No Ceará, por exemplo, durante os períodos de isolamento social rígido, há registro de cartórios que passaram um mês fechados ou que suspenderam o registro de casamentos. Além disso, houve atrasos na realização de muitas cerimônias devido à política de não aglomeração.

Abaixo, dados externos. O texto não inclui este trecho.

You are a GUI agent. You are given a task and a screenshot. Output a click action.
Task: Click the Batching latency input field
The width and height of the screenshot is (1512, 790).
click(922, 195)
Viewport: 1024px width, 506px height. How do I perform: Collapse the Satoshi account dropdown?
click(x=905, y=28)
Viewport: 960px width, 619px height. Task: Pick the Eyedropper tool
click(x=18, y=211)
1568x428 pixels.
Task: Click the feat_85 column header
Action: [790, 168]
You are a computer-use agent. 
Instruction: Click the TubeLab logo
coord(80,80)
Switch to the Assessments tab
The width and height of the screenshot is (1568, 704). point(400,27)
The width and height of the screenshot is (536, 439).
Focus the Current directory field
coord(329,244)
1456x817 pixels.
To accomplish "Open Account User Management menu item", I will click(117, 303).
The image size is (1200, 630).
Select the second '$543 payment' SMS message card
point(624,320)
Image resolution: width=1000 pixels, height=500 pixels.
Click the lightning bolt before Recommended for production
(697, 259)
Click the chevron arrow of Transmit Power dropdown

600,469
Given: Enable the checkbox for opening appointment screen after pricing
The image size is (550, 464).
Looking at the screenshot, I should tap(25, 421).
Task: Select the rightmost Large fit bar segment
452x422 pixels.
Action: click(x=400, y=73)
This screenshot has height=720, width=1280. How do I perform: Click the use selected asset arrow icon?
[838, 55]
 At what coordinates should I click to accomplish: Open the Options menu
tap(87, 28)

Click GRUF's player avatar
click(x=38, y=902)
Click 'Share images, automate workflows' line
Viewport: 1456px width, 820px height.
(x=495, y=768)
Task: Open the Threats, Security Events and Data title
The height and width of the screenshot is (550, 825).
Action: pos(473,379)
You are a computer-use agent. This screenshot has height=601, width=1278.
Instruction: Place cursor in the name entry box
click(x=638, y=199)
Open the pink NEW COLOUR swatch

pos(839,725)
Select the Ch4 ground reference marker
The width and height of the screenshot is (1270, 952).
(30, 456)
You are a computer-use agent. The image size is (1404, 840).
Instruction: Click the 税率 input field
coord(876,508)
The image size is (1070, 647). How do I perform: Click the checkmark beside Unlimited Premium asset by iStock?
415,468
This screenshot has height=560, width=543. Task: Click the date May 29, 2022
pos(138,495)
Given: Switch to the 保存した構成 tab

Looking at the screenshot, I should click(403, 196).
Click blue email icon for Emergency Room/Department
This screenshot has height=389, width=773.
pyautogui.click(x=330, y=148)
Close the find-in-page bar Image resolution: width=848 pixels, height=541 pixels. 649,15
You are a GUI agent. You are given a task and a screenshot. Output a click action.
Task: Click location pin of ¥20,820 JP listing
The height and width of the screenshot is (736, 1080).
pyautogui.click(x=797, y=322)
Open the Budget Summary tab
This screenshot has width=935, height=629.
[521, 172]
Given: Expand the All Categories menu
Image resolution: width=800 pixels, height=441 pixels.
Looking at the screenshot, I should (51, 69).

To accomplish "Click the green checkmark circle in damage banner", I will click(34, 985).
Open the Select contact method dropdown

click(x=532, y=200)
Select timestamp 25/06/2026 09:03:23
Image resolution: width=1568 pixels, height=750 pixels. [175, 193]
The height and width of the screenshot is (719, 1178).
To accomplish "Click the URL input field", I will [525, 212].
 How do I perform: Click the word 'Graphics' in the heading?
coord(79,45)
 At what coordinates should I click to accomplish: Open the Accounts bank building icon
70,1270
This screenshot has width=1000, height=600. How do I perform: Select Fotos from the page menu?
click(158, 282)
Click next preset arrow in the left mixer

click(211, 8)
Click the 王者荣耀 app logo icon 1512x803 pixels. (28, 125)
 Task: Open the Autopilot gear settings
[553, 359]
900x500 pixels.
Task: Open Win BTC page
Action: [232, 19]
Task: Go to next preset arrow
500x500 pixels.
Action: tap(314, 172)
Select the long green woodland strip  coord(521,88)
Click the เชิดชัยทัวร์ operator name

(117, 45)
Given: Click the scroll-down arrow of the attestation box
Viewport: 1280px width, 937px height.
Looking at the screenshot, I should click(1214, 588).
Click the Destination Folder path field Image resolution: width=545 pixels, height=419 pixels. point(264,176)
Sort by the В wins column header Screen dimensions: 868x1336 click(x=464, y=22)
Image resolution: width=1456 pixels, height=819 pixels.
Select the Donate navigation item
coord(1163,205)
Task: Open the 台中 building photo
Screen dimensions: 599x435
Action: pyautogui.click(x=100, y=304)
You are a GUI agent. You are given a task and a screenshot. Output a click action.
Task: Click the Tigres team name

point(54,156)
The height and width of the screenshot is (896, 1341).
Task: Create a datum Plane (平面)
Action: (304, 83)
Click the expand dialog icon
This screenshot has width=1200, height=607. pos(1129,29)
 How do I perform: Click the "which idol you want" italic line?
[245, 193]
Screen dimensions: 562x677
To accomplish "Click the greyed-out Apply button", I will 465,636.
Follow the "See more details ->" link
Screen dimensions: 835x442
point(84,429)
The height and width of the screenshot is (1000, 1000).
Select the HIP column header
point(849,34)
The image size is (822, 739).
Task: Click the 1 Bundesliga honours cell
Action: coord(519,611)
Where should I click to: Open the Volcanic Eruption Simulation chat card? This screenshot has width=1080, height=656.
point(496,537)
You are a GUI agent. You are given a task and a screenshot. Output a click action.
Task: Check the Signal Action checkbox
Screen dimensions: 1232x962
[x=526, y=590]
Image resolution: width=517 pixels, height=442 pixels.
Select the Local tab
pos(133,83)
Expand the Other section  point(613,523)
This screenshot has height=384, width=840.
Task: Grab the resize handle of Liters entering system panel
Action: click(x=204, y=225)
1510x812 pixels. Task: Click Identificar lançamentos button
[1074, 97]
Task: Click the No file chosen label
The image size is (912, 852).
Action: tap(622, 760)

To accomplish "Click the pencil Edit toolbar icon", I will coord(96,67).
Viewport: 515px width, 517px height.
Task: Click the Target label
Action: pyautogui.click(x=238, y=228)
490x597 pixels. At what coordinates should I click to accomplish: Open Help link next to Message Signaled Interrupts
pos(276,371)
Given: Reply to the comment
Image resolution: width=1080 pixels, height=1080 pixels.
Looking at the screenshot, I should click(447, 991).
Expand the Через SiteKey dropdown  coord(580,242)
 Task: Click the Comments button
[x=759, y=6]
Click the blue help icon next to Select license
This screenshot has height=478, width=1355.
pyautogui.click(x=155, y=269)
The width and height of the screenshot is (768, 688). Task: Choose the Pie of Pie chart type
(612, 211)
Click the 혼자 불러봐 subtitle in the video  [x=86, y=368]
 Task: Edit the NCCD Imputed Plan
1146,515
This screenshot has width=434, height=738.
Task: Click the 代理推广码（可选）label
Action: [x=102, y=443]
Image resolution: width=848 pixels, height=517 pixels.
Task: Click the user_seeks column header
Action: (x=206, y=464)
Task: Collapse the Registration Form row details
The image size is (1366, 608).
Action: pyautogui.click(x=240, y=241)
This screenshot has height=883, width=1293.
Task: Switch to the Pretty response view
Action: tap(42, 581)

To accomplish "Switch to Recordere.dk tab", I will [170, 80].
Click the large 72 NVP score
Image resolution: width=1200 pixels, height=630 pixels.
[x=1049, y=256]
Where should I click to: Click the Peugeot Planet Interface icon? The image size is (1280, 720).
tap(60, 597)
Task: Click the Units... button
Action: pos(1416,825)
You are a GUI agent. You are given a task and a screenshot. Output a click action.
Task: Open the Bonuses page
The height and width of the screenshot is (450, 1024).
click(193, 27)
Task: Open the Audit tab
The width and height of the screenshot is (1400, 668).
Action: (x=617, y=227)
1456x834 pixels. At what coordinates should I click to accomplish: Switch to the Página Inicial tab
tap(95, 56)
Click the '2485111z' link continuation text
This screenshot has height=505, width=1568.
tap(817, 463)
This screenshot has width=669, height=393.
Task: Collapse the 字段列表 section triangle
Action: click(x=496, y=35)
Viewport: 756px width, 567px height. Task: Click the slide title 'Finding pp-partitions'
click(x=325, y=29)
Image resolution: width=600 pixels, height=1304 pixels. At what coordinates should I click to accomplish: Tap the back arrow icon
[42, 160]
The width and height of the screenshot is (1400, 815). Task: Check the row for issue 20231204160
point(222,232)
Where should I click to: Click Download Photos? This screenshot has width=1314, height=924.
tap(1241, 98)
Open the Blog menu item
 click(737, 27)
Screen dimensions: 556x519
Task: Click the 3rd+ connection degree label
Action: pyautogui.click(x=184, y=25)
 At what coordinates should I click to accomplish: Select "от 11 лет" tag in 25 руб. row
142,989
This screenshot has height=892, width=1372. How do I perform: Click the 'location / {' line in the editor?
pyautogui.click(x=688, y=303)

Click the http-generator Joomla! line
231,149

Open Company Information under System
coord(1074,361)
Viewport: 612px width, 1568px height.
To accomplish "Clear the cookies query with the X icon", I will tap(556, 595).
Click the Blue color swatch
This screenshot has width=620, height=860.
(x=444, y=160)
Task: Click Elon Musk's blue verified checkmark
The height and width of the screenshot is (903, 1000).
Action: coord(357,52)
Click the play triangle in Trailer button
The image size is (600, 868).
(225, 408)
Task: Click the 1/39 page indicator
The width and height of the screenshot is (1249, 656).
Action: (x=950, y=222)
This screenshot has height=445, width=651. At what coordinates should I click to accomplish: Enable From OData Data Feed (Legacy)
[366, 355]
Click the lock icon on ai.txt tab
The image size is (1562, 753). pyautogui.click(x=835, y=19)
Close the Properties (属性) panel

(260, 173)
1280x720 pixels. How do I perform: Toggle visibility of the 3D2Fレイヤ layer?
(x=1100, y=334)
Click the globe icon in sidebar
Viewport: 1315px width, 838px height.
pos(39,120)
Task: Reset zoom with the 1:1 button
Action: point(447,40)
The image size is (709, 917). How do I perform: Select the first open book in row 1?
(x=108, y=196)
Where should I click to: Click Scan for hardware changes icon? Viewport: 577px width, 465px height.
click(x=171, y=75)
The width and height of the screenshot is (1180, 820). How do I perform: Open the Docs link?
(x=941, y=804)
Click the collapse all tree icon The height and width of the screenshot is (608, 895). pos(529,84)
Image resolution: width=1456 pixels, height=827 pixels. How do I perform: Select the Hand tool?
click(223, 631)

“O que provavelmente ocorreu em cartórios do Brasil durante a crise atual, é o remanejamento de datas. Isto é, havia 30 casamentos para ocorrer em um dia que tiveram de ser remarcados ao longo das próximas semanas para evitar o ajuntamento de pessoas em espaços fechados”, afirmou a assessoria da Arpen BR.

 

"Amar significa abrir a porta para esse destino, a mais sublime das condições humanas onde o medo se funde com o gozo em uma liga indissociável, cujos elementos já não podem ser separados." Zygmunt Bauman


E ainda que não se saiba ao certo o que causou a queda brusca de casamentos durante a crise do coronavírus, o matrimônio segue sendo a opção de vários brasileiros que não escolhem viver relacionamentos líquidos. Cunhado pelo pensador polonês Zygmunt Bauman, o termo alude à noção de que, na modernidade, “a mudança é a única coisa permanente e a incerteza a única certeza.”

Mesmo assim, na contemporaneidade, em que nada é feito para durar, vê-se o desejo de seres humanos que em meio a momentos tão desafiadores não deixam escorrer pelas mãos a alegria de amar ao outro. Com todas as barreiras impostas pela pandemia, os obstáculos foram contornados pelos casais que realmente queriam e podiam estar juntos.

O amor não precisa ser líquido, somente o medo de amar.